Protesting in Minnesota October 19, 2025
Tags: America, commentary, democracy, First Amendment rights, freedom, Minnesota, NO KINGS protest, Northfield, peaceful protest, rally
I AM AN AMERICAN, a Minnesotan, a resident of Rice County and the city of Faribault. I am a writer, photographer, blogger, poet. I am a wife, mother, grandmother. And I am also a protester.
On Saturday I joined millions across the country and world participating in NO KINGS rallies in my fourth protest since June 14. I care about America. I love America. But I don’t like what’s happening here under the Trump administration, which is eroding our democracy and taking, or attempting to take, away our rights, freedoms and, oh, so much more by authoritarian rule, force, threats, retribution, control, manipulation…

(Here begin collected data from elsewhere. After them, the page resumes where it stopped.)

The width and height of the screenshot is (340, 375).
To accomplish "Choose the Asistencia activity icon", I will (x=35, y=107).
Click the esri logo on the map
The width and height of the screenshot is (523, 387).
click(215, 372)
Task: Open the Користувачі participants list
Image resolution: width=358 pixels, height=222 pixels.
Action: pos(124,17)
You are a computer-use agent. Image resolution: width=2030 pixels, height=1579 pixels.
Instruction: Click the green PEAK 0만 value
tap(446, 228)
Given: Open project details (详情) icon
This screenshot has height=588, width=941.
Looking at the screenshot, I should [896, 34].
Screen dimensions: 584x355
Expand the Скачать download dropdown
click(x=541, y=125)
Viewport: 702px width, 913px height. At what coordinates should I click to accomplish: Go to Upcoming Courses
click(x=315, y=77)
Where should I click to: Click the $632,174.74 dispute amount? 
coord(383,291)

I refuse to remain silent at a time such as this. So I exercised my rights to free speech and freedom of peaceful assembly under the First Amendment to the Constitution by participating in a protest in neighboring Northfield along with a thousand or more others. We packed Ames Park along the Cannon River and lined the east side of Minnesota State Highway 3 for a block to listen to speakers, to share our concerns, to hold protest signs high, to hear plans of action, to sing and pray and reflect, and to engage in conversation.
At times throughout the 1 ½-hour event, I protested next to a Vietnam War veteran, a mechanic, a retired professor of Spanish and Latin American literature (also a poet), a retired college office employee, a retired engineer, a retired elementary school teacher… I also mingled among countless others there for the same reason—to protest. To express our concerns about healthcare, education, the economy, immigration, due process, freedom of speech, a free press, free and fair elections, government funding cuts, the presence of military in our cities, the balance of power, the judiciary, the overreach of power, clean energy… The list goes on and on.
I saw a baby strapped to his/her mom. Kids on shoulders. Kids with signs. Young people of high school age and early adulthood. Those in their middle years. Those in their sixties, like me. And those even older, some probably pushing ninety. The turn-out for this protest was even bigger and more diverse age-wise than the one in June in Northfield on the date Minnesota House Speaker Emerita Melissa Hortman and her husband, Doug, were assassinated.
To be among this group of peacefully protesting concerned Americans during the NO KINGS rally felt empowering. Uplifting. We were unified in our movement, even as one speaker pointed out that we may not agree on everything. Another termed what’s unfolding in America today as not “normal.” It is not, and should not be, normal. Ever.
Support from motorists passing by was overwhelmingly positive with honking horns and waves. Of course, we got a few middle fingers and intentionally roaring, racing vehicles. Only once did I feel unsafe—when a car sped by at a dangerously high speed, the driver clearly attempting to antagonize and threaten us. That was the only overt hatred I witnessed.
Those of us peacefully gathered did not, as some Republican politicians adamantly and wrongly stated, come because we hate America. Far from it. We love America. That was clear in the peaceful tone of the event, in American flags waving, in recitation of the Pledge of Allegiance, in singing of the national anthem, in signage, in our desire to uphold the Constitution, in our genuinely deep concern about the state of our country under President Donald Trump. In our voices rising. Loud. And free.